>> START GIVEN PASSAGE
Finding a fatal security flaw in your system is embarrassing enough; allowing your primary competitor to find it is even worse.
/ Source: TechNewsDaily

Finding a fatal security flaw in your system is embarrassing enough; allowing your primary competitor to find it is even worse.

For years, Apple's App Store has unknowingly exposed iDevice (iPhone, iPad, and iPod Touch) users to a potential account hijack. A security expert for Google identified this shortcoming, prompting Apple to repair it; the process took eight months.

The security threat was a fairly insidious one, and required only a computer and an iDevice on the same Wi-Fi network. When users log into the App Store and make a purchase, they are required to enter their passwords to do so. Meanwhile, a hacker running a simple program on a computer could discern both a username and a password at the moment of purchase.

This process would allow a hacker to use a stolen account for his or her own ends. Some purchases on the App Store range up to $1,000, and Apple is not generally inclined to give refunds, which could leave users' wallets in a considerable amount of turmoil.

Elie Bursztein, who works for Apple competitor Google and runs his own security blog, discovered the bug in July 2012 and reported it immediately. The problem stems from Apple's failure to implement HTTPS protocols, which provide encryption for sensitive login information across a variety of platforms.

"I decided to render those attacks public, in the hope that it will lead more developpers (sic) (in particular mobile ones) to enable HTTPS," writes Bursztein, detailing the various ways a potential hijacker could take advantage of Apple's laxity. "Please don't let your users down and do the right thing: use HTTPS!"

Bursztein details five different kinds of attacks that the security flaw allowed. Password stealing and privacy leaks are fairly standard practices by which hackers compromise users' personal and financial information.

App swapping, fake app upgrades and preventing application installation are methods by which hackers foist dangerous, unwanted apps onto users by replacing safe, desired ones. [See also: 15 Must-Have Apps for the New Verizon iPhone User ]

Bursztein theorizes that an enterprising hacker could have gotten rich by designing a simple $1,000 app, stealing user information, and forcing them to purchase and install it. By the time Apple got wise to this scheme, the hacker would presumably already have a small fortune in the bank, and be impossible to track, thanks to the vagaries of public Wi-Fi.

One bright spot in this whole mess is that it's not clear whether hackers were actually able to compromise anyone's information this way. Bursztein found the flaw, reported it, and Apple (eventually) fixed it without too much of an outcry. Now that Apple has implemented HTTPS in the App Store, further breaches of this type will be impossible.

As for App Store users, they can buy apps on public Wi-Fi with confidence, at least for the time being. No doubt, this will not be the last security exploit on a mobile operating system.
>> END GIVEN PASSAGE
>> START GIVEN INFORMATION
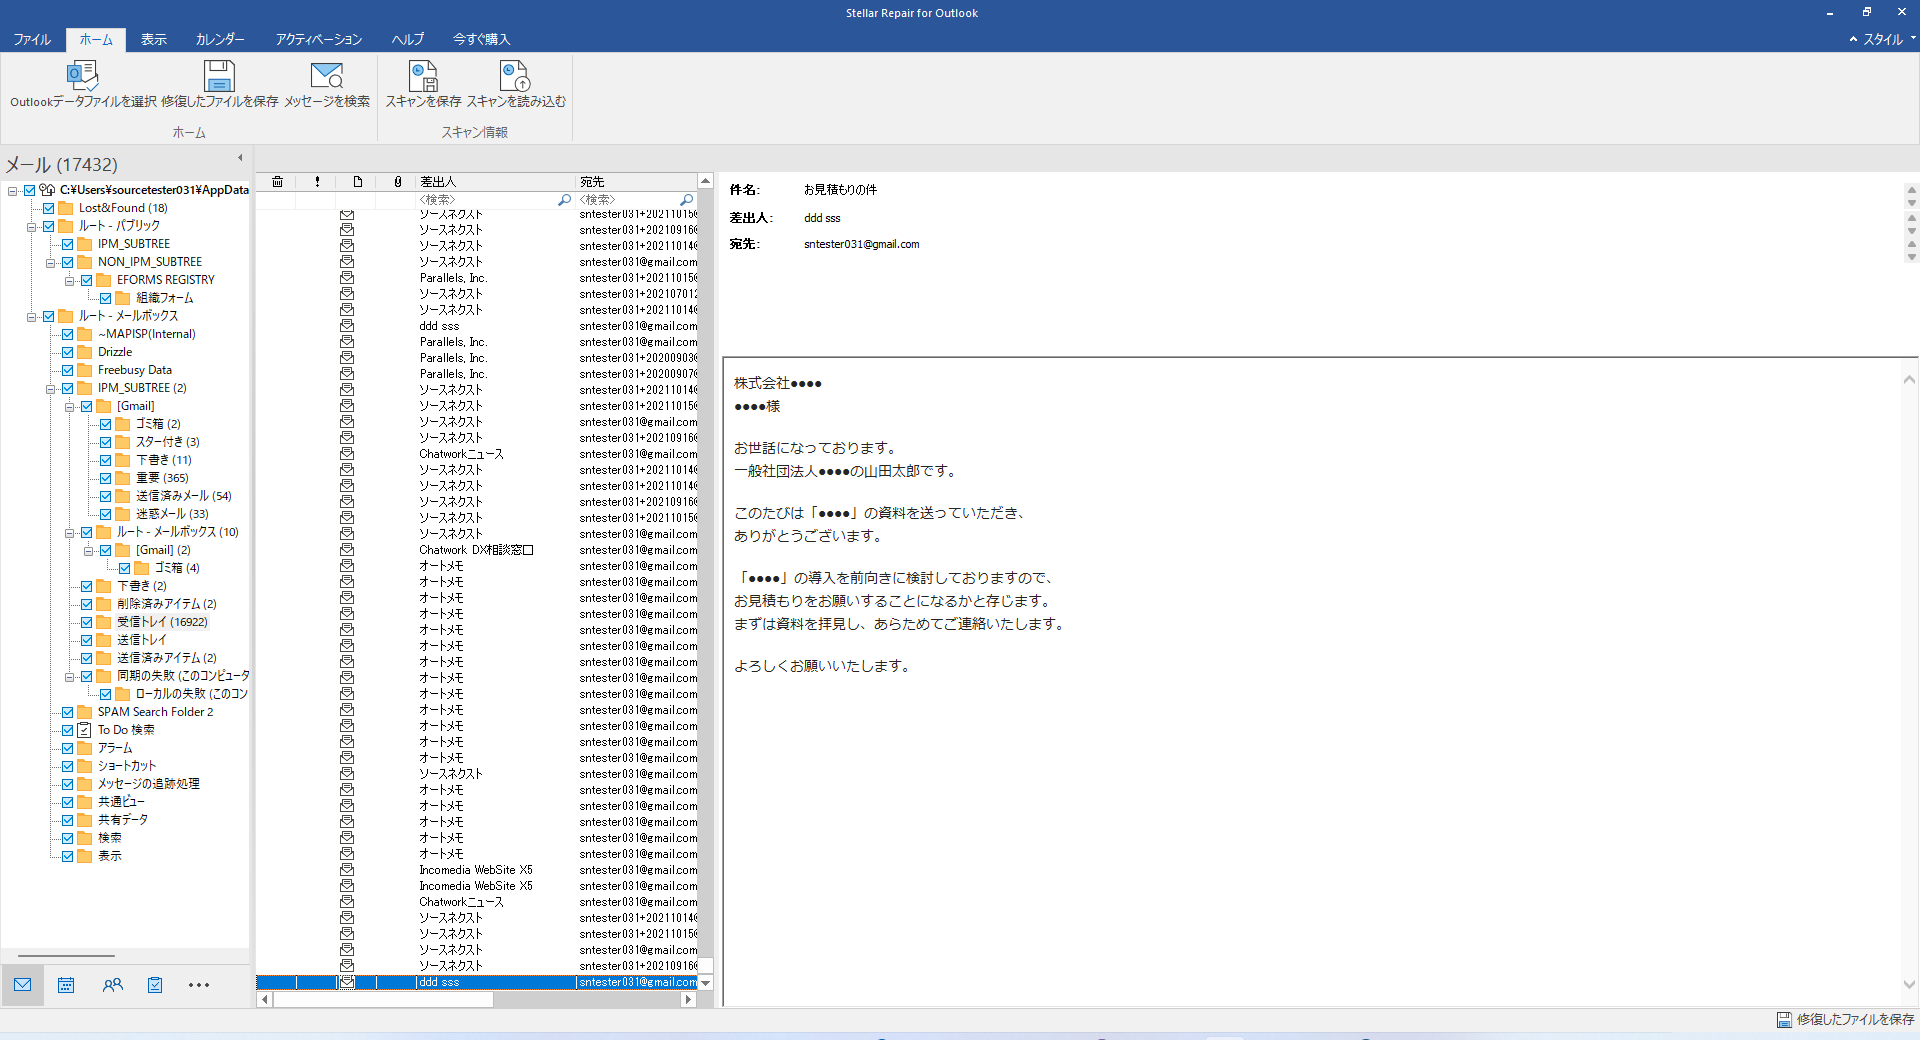Image resolution: width=1920 pixels, height=1040 pixels.
Task: Open the ファイル menu
Action: pyautogui.click(x=32, y=39)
>> END GIVEN INFORMATION
▶ [GIVEN TASK] From the App Store security article, reproduce the passage that begins at "Elie Bursztein, who" and ends after "variety of platforms.", swapping "security blog" for "technical blog".

▶ [CORRECT RESULT]
Elie Bursztein, who works for Apple competitor Google and runs his own technical blog, discovered the bug in July 2012 and reported it immediately. The problem stems from Apple's failure to implement HTTPS protocols, which provide encryption for sensitive login information across a variety of platforms.